Task goal.
Reproduce the lines of the listing below without changes, starting at the line that contains "Click the Requieren revisión badge" and stopping after the line that contains "tap(104, 189)". Leave the pictures out of your answer.

Dataset records.
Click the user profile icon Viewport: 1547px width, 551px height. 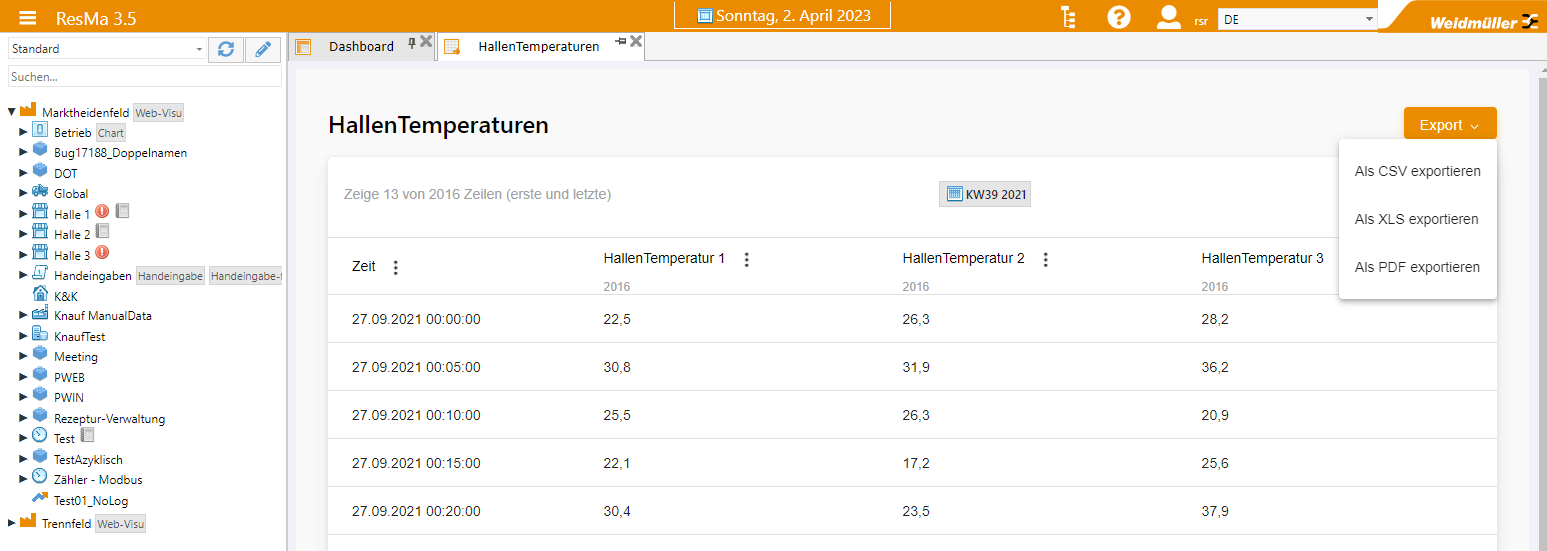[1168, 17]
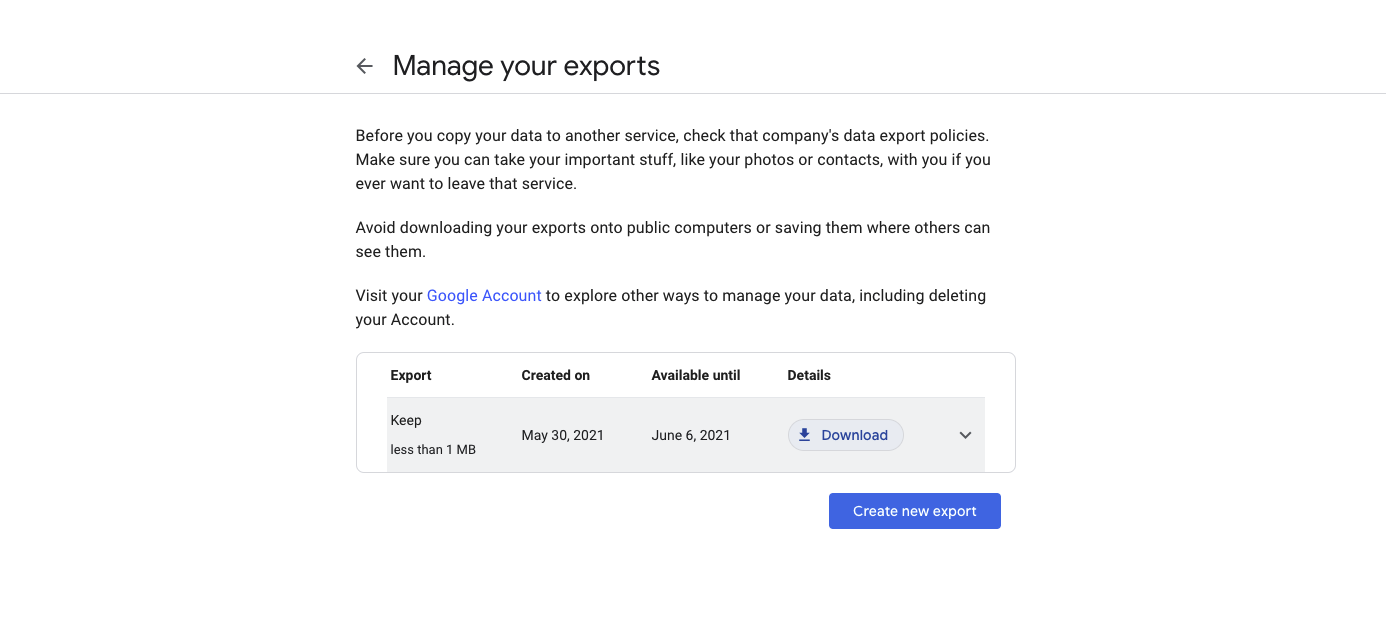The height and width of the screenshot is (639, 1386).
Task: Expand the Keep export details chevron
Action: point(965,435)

---

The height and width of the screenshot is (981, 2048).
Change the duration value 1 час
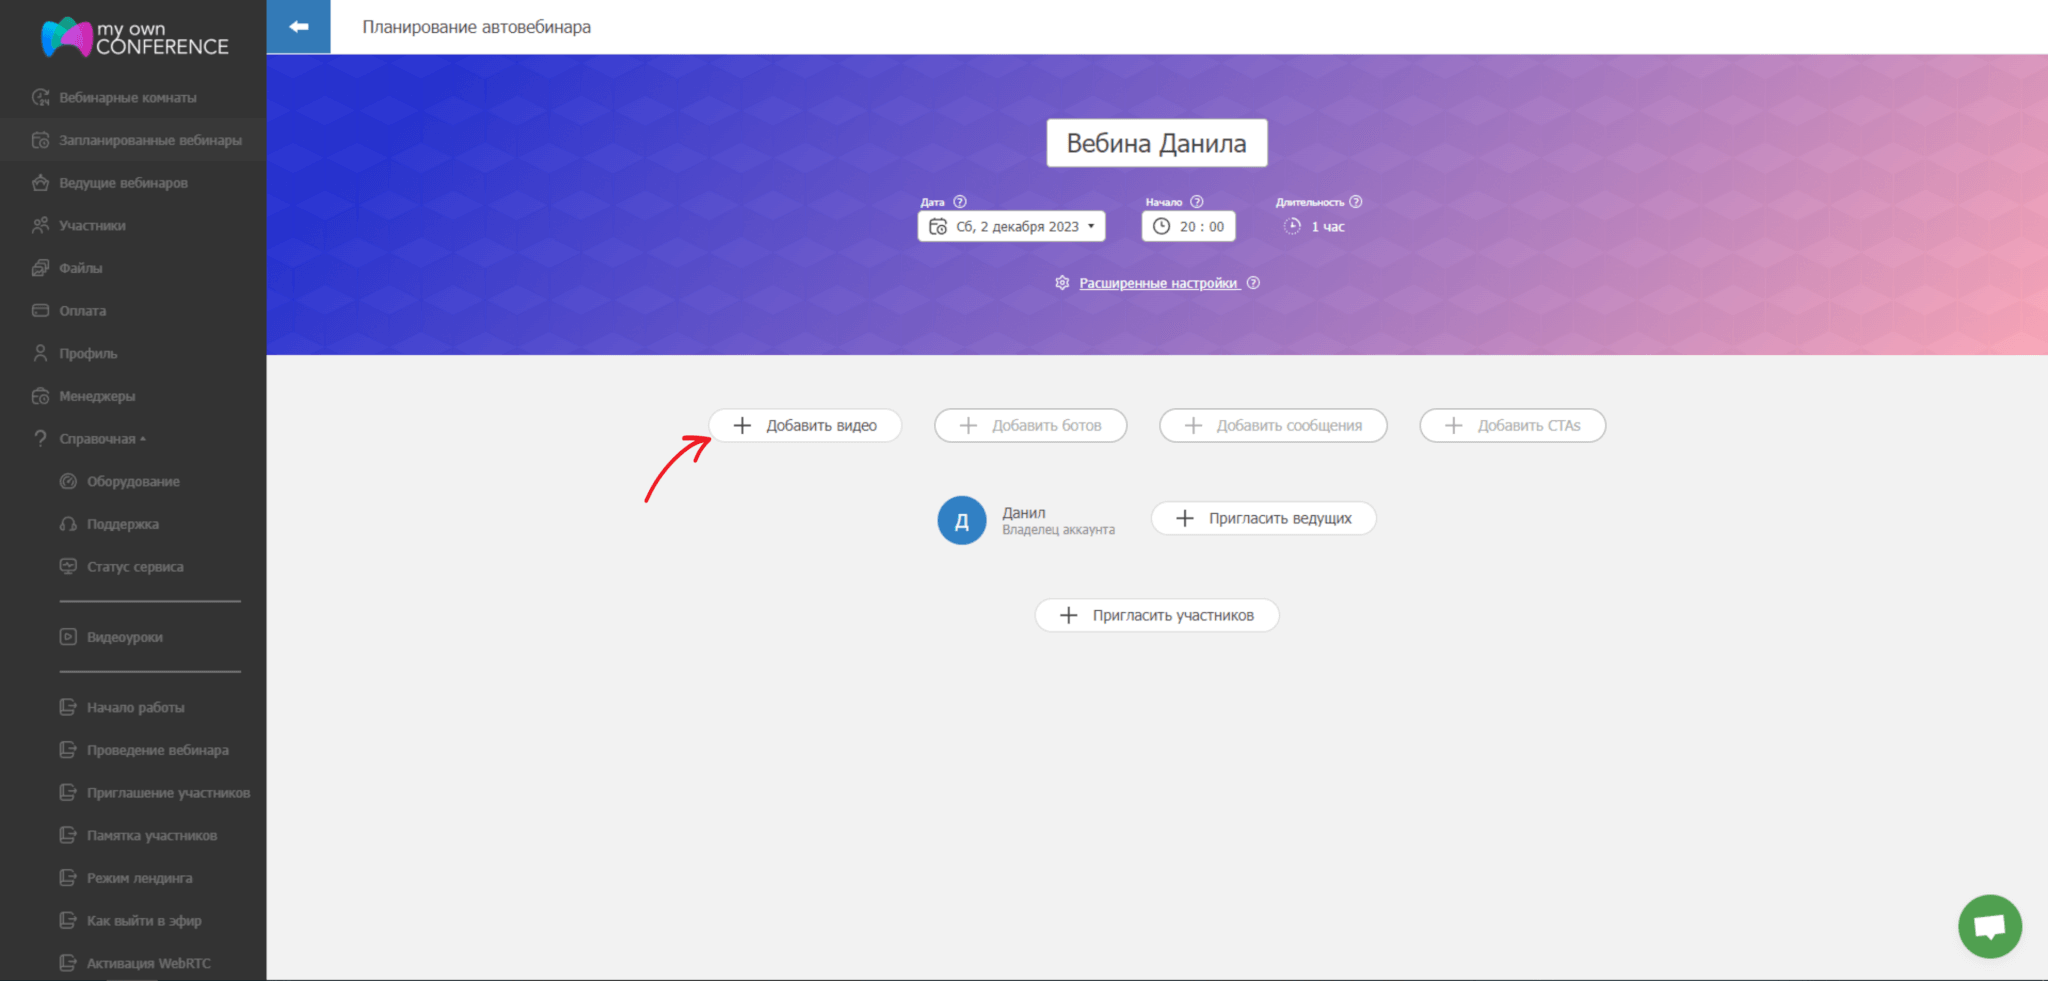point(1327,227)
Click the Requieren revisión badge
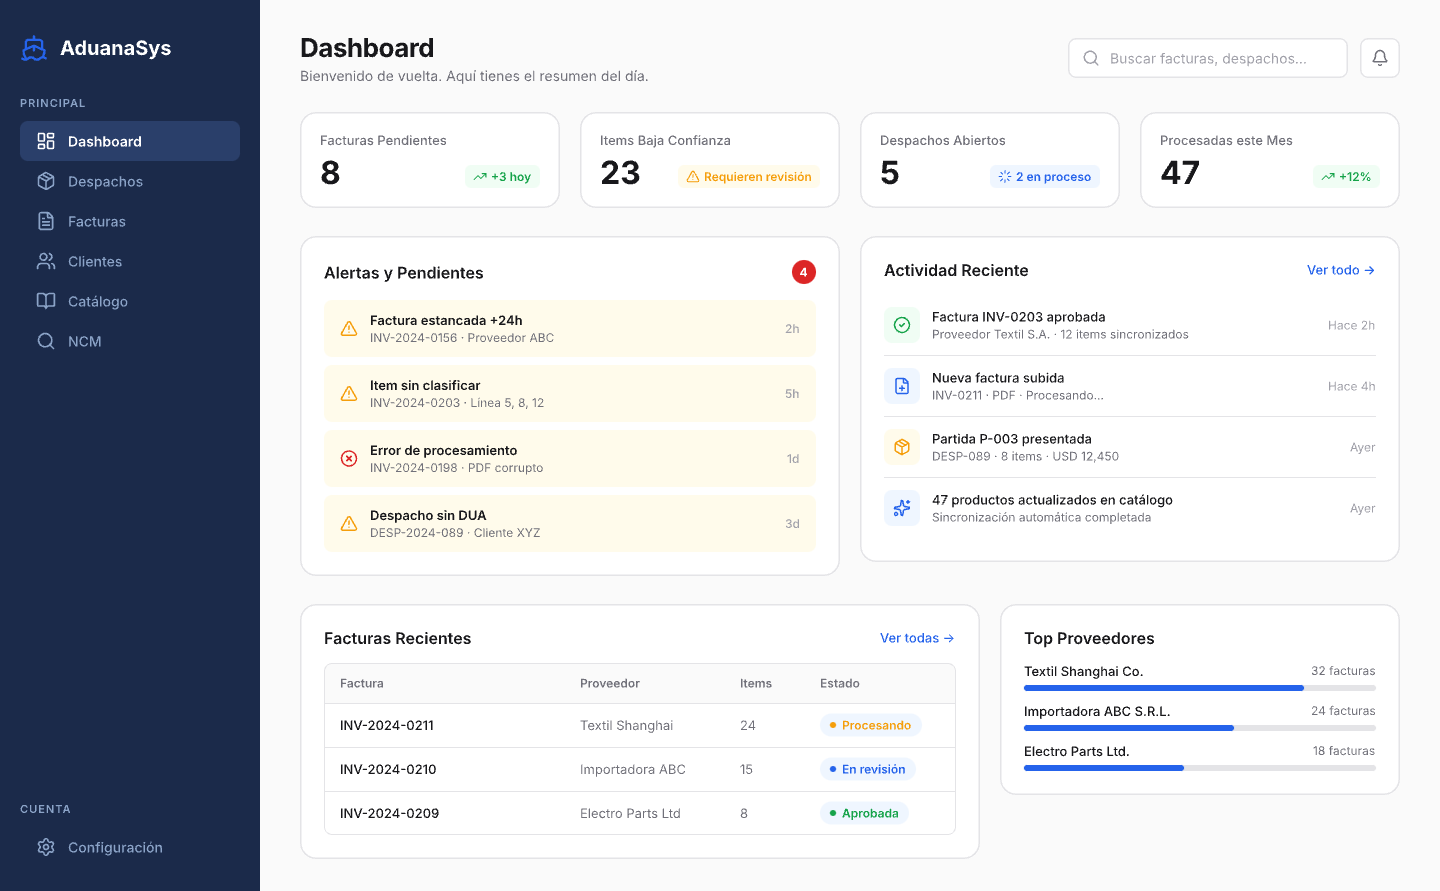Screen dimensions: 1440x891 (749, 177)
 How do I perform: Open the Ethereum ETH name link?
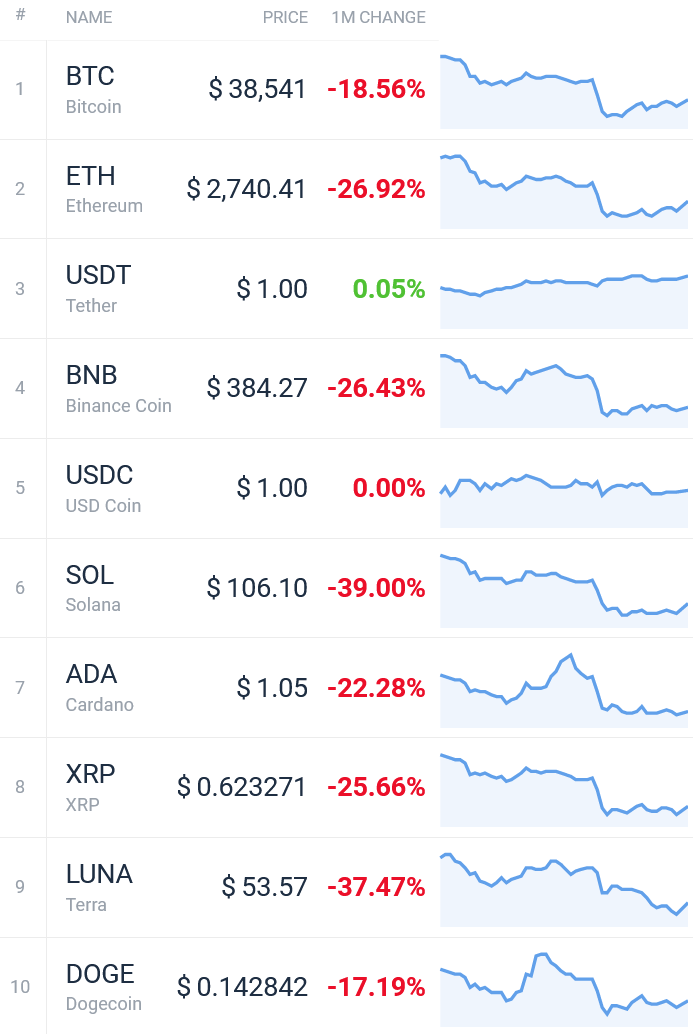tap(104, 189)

Reply.
Click the Requieren revisión badge
Screen dimensions: 1440x891 (749, 177)
 How do I perform: Open the Ethereum ETH name link?
tap(104, 189)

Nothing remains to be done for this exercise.